In November 2017, the body of my cousin Fernanda was found on the street in a garbage bag with signs of sexual violence and three-gun shots. This documentary project arises from the most intimate, within my own family and tells the story of my cousin Siomara who became a Substitute Mother of her (at that time) 3-year-old niece, since her mother was a victim of feminicide. This project shows how femicide does not end with murder, but has psychosocial impacts that cause trauma in orphan children, in mothers, sisters, grandmothers and aunts who become Substitute Mothers because of violence in Mexico.
Based on data from the National Femicide Observatory in Mexico, around 30,889 girls, boys and adolescents have been orphaned due to femicide between January 2017 (the year my cousin was murdered) and March 2021. According to data from UN Women, in Mexico ten women were murdered daily victims of femicide during 2020. Currently, Mexico ranks second in Latin America for orphaned children. Given this and based on data from the Orphans for Femicide organization, 98% of the caregivers who are left in charge of these childhoods are women and there is no recognition or support by the law for them.
The story of Siomara and her niece is one of thousands of cases in the country who, as a result of the feminicide of a close relative, take care of the victim's orphaned children indefinitely and amid loopholes. These women live in a constant environment of impunity and corruption perpetrated by the State. SUBSTITUTE MOTHER addresses discrimination against women in disadvantaged situations and the rights of children in a dual and combined way.

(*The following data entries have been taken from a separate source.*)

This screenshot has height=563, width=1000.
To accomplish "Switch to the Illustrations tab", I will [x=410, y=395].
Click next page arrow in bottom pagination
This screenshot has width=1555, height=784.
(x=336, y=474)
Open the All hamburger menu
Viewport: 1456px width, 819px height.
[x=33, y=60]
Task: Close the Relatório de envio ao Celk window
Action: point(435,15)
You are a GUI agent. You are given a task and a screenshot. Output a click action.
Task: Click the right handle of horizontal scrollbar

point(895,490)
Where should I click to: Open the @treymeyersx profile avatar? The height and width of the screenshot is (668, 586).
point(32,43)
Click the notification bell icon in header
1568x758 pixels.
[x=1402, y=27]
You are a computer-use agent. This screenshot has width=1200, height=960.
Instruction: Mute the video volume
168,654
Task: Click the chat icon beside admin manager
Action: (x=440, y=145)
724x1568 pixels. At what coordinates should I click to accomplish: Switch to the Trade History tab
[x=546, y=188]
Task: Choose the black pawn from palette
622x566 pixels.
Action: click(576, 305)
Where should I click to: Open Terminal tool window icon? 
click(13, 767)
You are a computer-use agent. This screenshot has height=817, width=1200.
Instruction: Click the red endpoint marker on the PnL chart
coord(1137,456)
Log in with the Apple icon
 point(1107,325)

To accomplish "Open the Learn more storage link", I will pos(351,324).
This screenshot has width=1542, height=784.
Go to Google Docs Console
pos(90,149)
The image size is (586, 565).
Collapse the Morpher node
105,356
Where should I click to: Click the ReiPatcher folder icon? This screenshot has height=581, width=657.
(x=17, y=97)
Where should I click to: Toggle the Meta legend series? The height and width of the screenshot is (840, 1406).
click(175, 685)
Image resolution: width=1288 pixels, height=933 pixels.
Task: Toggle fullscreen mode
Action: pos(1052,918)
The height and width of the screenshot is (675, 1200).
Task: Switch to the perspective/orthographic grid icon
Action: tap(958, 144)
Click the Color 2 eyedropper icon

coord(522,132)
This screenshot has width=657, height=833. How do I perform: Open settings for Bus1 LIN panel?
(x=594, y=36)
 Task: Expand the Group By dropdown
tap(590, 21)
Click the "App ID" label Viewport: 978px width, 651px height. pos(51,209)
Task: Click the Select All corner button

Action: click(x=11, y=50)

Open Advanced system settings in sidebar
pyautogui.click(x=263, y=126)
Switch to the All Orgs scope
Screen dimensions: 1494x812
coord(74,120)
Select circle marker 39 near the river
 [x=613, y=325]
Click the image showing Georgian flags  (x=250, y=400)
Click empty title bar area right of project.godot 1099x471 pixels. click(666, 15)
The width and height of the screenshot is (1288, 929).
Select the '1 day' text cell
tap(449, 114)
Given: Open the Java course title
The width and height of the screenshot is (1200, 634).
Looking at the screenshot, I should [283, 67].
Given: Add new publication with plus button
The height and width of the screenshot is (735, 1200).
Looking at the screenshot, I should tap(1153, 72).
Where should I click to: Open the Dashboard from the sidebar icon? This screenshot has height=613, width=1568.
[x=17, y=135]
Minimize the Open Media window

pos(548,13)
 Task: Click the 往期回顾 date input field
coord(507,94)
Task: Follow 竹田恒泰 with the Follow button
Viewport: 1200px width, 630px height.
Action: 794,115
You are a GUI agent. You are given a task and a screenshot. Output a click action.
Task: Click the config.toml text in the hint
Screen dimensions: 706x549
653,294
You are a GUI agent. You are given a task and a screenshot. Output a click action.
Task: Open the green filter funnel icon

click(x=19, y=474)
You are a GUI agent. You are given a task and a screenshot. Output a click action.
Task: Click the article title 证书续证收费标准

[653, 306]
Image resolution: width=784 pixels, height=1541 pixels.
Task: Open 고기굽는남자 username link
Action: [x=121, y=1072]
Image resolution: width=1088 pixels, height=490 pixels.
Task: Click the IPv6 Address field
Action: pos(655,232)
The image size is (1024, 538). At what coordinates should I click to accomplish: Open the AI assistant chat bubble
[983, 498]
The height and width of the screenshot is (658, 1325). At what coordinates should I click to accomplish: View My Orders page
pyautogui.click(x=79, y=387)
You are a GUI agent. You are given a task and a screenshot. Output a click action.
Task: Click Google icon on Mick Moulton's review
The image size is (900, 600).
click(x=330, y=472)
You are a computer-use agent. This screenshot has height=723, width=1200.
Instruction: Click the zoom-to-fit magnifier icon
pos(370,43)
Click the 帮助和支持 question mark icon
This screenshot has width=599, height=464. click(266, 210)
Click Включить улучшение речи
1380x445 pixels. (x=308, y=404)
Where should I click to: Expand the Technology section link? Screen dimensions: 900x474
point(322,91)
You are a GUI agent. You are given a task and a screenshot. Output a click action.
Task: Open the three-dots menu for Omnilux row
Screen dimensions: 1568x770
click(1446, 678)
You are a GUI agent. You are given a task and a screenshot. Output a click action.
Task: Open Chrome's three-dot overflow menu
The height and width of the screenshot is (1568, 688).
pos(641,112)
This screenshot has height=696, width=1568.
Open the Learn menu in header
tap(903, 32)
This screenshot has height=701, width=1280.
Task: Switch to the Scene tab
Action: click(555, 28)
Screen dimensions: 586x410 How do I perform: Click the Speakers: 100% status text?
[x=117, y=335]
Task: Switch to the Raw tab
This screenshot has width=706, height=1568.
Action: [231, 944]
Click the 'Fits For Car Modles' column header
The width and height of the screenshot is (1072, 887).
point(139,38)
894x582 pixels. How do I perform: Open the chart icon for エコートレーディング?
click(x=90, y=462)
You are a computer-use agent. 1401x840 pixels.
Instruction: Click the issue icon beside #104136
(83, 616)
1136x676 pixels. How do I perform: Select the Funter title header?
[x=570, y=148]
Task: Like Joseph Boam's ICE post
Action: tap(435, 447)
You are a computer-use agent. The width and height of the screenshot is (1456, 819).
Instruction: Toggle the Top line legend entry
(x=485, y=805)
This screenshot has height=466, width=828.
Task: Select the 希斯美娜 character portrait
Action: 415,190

Siomara decided to march with Nicole on November 25th, 2019 on the streets of Mexico City with a contingent who marched to denounce the wave of femicides in the country, lack of access to justice and impunity in cases that have been documented.
Siomara helps Emiliano, the eldest of the three children to say goodbye to his mother who is in the coffin.
"We're moving again" That day Siomara told Nicole that they would be moving for the eighth time since they were together.
How many girls, boys and adolescents have been orphaned by femicidal violence against women in Mexico? Nicole's loneliness is that of many more, the trauma and the lack of access to justice causes them to carry a stigma that is difficult to remove.
It has been four years since Siomara became Nicole's mother. "Despite time has passed, there are days when I feel like I can't, it hurts me a lot to have put my dreams aside, but when I think of her, I realize that she needs me, on days like this, the only thing that brings me peace of mind is cleaning and tidy up my room.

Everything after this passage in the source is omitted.